Chris Ames - The Guardian, UK
Nov. 27, 2009
Sir Jeremy Greenstock's questioning of the legitimacy – as opposed to the legality – of the Iraq war raises two pretty big questions of politics and international and law. Who decides if a war is legitimate? Who decides if it's legal? Are these just matters of opinion, to be determined ultimately by whoever has the most power, ie the US? In the case of Iraq, it's clear that Tony Blair subcontracted the decision to George Bush in early 2002.
Appearing at the Iraq inquiry this morning, Greenstock was less overtly critical of government policy than Sir Christopher Meyer was but both seem to have come to the same conclusion – that the diplomatic process was undermined by the military timetable and the commitment that Blair had given Bush that Britain would back regime change if it came to it.
Unlike Meyer, Greenstock professed a degree of ignorance of this policy, at least initially. He claimed not to have been naive but to have been ill-informed. His main line was that he and senior ministers were legitimately trying to negotiate a diplomatic solution to the problem of Iraqi defiance of the UN over weapons of mass destruction. It all sounds plausible, until you read Scott Ritter or look at the Cabinet Office's March 2002 Iraq options paper, which makes clear that the policy Greenstock was pursuing – of sending in the UN weapons inspectors backed up by the threat of force – was rejected in favour of a policy of regime change on the pretext of seeking disarmament.
This leaked document has not so far been officially confirmed by the inquiry and once again a gap is appearing between what is being said at the inquiry and what the contemporaneous documents show. But what Greenstock did acknowledge was that once Blair had promised to support war if it became necessary or once the UN process was exhausted, it was Bush's call. Blair's condition was therefore circular and pointless. Greenstock clearly thought there was a case for continuing with weapons inspections in 2003, but there was no prospect of convincing the US of that, so we had to go in with them or see them go it alone. The latter option would, apparently, have been calamitous. As we heard yesterday, as soon as Bush had fixed on regime change, it was seen that there was no point in going against him. At no point did anyone in the government consider that not agreeing to go along with the war might have made it politically impossible for Bush.
On the linked but separate issues of legitimacy and legality, it is apparently all a matter of opinion. Greenstock argued that the war was of questionable legitimacy because it did not command international or domestic support. But it cannot be held illegal because Britain has not been successfully challenged. In the absence of an international supreme court, the legality of the invasion will remain a matter of opinion, with no definitive conclusion possible. Perhaps the inquiry will be the judge of that.
In the meantime, Greenstock is setting himself up as judge and jury in his own case.
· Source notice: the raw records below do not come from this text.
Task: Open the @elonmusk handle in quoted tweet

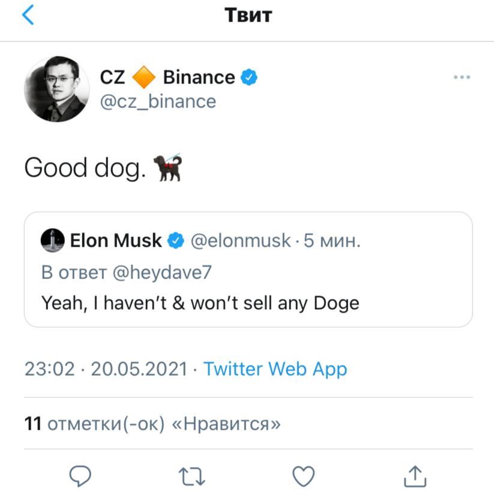Action: tap(241, 241)
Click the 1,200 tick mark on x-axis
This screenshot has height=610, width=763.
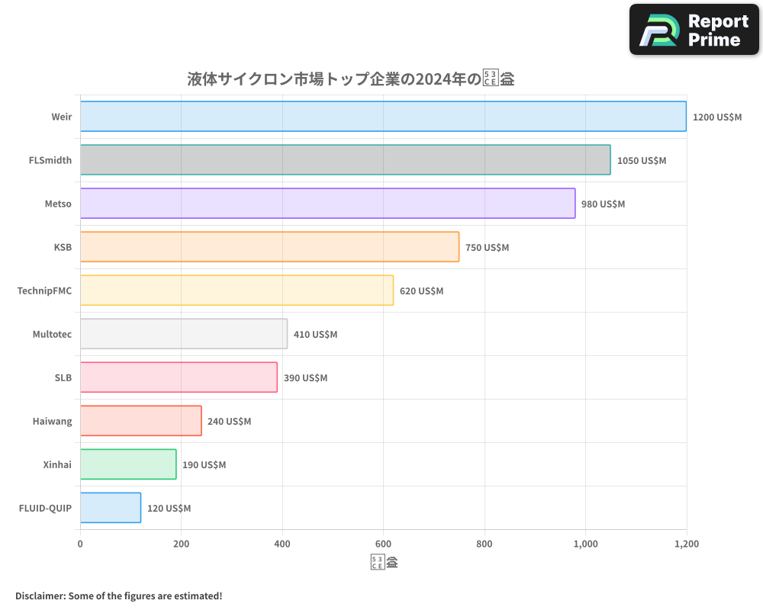(x=687, y=544)
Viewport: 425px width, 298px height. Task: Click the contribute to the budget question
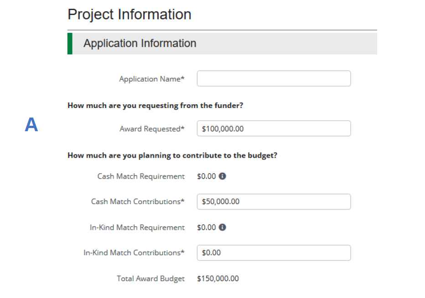(x=172, y=155)
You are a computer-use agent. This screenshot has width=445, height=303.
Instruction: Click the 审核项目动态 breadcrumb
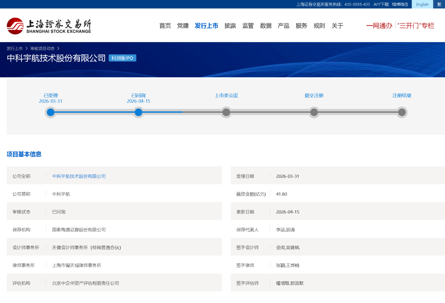[42, 48]
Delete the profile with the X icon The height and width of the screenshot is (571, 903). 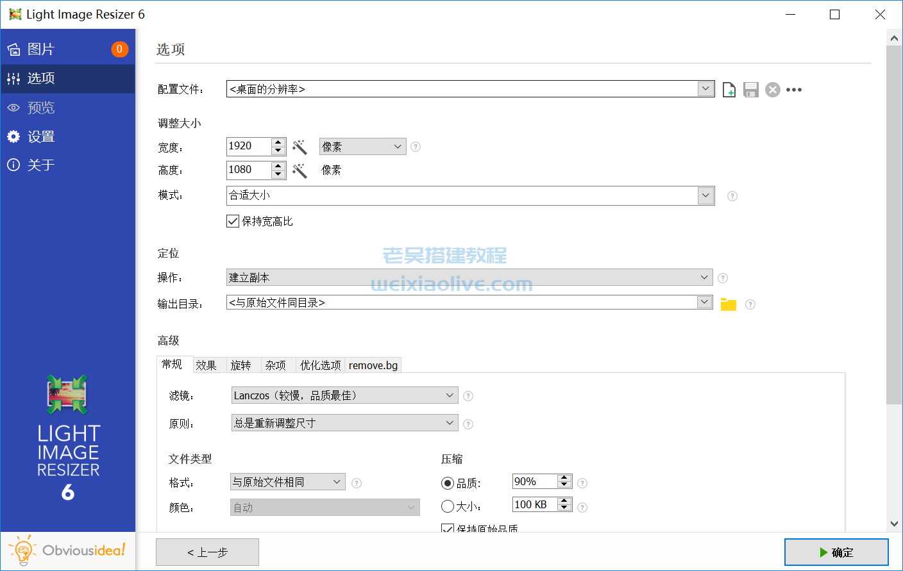point(772,90)
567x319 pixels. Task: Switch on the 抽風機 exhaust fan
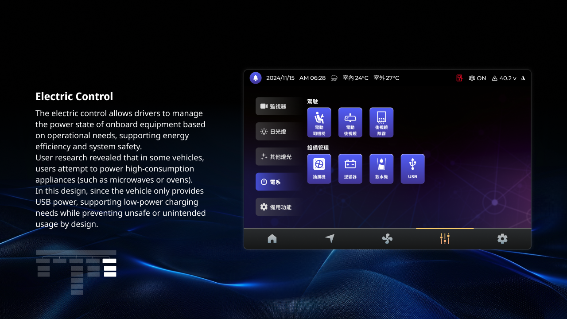tap(319, 168)
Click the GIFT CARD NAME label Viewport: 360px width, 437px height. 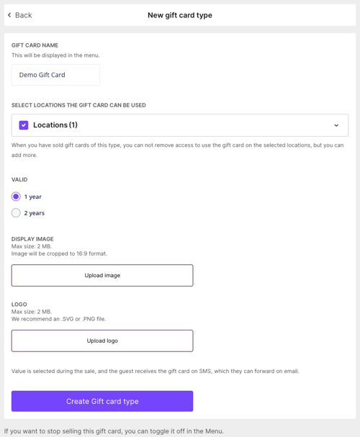[x=35, y=45]
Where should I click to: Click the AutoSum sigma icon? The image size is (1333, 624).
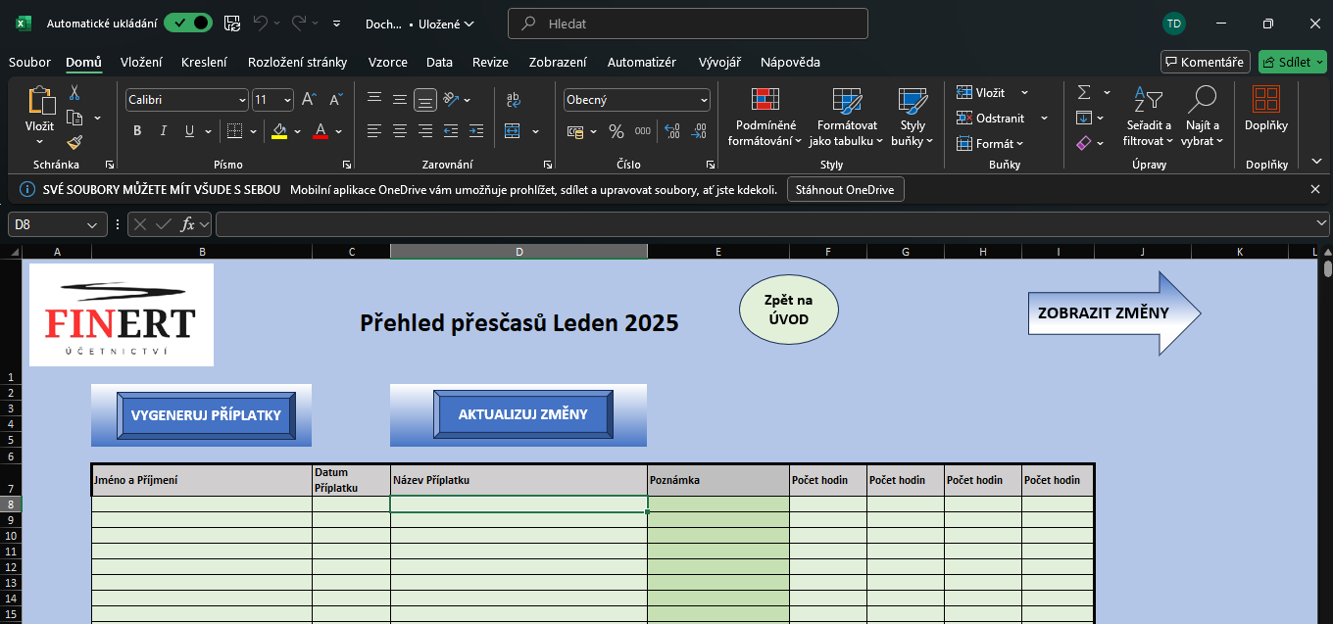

Ironically, the key issue is who decides who decides, ie whose opinion was valid as to whether UN security council resolution 1441 required further approval from the council to authorise war. Greenstock says his diplomacy was clever (too clever for its own good, he admits) in negotiating a resolution that did not make this explicit. Any other security council member that agreed the resolution but took a different line – well, they would say that wouldn't they? It surely must have occurred to him that, well, he would take his own particular line, wouldn't he? To say otherwise is would be to undermine himself. Didn't every Foreign Office legal adviser say the war would be illegal without a further resolution?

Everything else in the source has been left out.